George Petrakos
- Born: George Petrakos c.1 January 1988 (age 37) England

Rugby union career

Coaching career
- Years: Team
- 2009-10: Leicester Tigers (Conditioning Coach)
- 2010-11: Edinburgh Rugby (Strength & Conditioning Coach)
- 2010-11: Scotland (Asst. Strength & Conditioning Coach)
- 2016-18: Glasgow Warriors (Strength & Conditioning Coach)
- 2019: Scotland (Strength & Conditioning Coach)
- 2020-22: Wasps (Strength & Conditioning Coach)
- 2023-: Italy (Strength & Conditioning Coach)

= George Petrakos =

George Petrakos (born c. 1988 in Essex, England) is a rugby union strength and conditioning coach with Italy.

==Rugby Union==

===Coaching career===

He started as a Strength and Conditioning Coach for Glasgow Warriors in 2016.

He previously worked with Leicester Tigers, Edinburgh rugby and Scotland.

==Football==

He was a Sports Science intern with Chelsea FC. During a year at the football club he worked under Scolari, Hiddink and Ancelotti.

==Hockey==

Petrakos was the Lead Strength and Conditioning Coach for the Ireland national women's hockey team.

==Academic career==

Petrakos graduated from the University of Loughborough with a BSc in Sports Science.

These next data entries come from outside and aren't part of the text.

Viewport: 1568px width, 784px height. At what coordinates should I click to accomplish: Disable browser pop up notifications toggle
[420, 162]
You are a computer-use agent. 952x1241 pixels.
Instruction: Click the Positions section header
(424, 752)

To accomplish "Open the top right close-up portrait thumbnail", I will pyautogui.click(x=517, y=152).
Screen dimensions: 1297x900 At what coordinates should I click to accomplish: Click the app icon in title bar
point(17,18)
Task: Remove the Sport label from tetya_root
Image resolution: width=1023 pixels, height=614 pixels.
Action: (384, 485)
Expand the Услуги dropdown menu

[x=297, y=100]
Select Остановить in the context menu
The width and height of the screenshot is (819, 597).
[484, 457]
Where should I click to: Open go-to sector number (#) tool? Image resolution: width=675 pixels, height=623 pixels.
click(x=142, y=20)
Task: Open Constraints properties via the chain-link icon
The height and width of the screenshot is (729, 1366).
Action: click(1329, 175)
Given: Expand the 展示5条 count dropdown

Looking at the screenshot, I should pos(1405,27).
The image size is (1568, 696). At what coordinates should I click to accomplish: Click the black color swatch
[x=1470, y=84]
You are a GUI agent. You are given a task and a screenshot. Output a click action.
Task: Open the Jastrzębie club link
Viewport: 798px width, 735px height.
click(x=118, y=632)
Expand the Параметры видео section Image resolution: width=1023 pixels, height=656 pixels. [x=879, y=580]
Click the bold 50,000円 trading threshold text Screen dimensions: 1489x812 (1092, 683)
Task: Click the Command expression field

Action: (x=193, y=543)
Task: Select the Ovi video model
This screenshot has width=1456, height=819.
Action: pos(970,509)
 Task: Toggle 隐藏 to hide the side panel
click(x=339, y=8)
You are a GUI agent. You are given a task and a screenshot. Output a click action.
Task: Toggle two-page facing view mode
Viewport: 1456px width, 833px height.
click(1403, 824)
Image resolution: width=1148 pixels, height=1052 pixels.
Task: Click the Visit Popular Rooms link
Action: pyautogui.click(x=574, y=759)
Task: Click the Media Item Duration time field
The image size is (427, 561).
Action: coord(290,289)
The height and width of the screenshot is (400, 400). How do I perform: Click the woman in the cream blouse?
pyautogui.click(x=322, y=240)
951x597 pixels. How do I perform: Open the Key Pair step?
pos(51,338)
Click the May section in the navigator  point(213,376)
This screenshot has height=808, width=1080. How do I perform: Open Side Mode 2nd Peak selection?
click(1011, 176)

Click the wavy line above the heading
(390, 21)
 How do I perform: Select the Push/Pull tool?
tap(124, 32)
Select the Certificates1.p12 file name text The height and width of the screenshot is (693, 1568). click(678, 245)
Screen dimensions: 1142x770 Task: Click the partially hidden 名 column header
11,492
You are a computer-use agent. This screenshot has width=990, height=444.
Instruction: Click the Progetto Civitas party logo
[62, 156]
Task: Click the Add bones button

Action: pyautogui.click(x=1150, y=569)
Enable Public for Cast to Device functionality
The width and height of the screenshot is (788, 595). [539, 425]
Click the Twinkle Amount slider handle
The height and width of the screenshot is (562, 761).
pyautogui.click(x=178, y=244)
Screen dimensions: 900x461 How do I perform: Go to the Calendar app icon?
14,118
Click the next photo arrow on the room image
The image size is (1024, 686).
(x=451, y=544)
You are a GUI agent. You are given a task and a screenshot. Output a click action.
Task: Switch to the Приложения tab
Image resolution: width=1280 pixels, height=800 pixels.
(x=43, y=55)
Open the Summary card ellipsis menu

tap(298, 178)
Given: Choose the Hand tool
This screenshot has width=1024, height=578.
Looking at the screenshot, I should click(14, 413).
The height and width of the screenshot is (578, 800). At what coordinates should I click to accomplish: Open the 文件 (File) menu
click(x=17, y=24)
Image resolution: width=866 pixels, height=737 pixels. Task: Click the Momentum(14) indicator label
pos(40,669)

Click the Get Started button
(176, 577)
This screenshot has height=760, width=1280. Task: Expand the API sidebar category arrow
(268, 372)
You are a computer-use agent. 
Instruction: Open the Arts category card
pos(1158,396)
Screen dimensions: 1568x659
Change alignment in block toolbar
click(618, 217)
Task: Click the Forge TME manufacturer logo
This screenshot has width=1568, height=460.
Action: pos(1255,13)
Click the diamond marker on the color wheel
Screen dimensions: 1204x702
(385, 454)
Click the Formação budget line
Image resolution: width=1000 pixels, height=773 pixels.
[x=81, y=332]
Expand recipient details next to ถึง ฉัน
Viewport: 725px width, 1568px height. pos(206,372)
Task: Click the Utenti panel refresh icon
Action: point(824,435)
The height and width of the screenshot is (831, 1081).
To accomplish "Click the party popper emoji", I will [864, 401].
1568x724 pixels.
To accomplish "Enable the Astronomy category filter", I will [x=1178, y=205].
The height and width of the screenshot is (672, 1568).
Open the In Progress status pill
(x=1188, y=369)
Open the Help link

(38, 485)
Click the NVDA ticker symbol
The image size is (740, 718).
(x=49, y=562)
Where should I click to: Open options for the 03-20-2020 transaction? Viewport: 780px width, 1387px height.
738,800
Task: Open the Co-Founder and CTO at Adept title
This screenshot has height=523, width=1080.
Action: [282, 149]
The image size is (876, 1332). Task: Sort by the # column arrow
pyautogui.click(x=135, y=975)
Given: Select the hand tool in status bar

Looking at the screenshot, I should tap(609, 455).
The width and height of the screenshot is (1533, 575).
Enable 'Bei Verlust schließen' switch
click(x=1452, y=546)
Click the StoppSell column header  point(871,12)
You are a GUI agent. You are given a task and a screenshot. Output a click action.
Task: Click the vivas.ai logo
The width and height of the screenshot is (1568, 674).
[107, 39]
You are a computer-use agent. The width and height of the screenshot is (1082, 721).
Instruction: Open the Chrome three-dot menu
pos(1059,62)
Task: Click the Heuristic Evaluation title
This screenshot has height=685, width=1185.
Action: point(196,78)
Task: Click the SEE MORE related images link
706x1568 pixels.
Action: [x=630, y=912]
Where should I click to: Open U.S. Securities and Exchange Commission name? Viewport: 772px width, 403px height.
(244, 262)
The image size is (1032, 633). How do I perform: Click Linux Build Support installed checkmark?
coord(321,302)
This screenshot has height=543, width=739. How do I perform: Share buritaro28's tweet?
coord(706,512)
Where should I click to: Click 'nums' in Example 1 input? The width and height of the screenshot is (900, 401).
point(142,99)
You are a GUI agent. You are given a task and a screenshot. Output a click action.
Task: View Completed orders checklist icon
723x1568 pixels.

He then studied at the University of Edinburgh and gained a Masters in Strength and Conditioning.

In Ireland he became the Lead Strength and Conditioning Coach for University College Dublin and lectured in the subject from 2012 - 16.

He became a researcher in force application at the Dublin University and used resisted sled sprint training to profile sprinting performance from 2015 - 16. He has published research on using very heavy sled training for improving horizontal force output.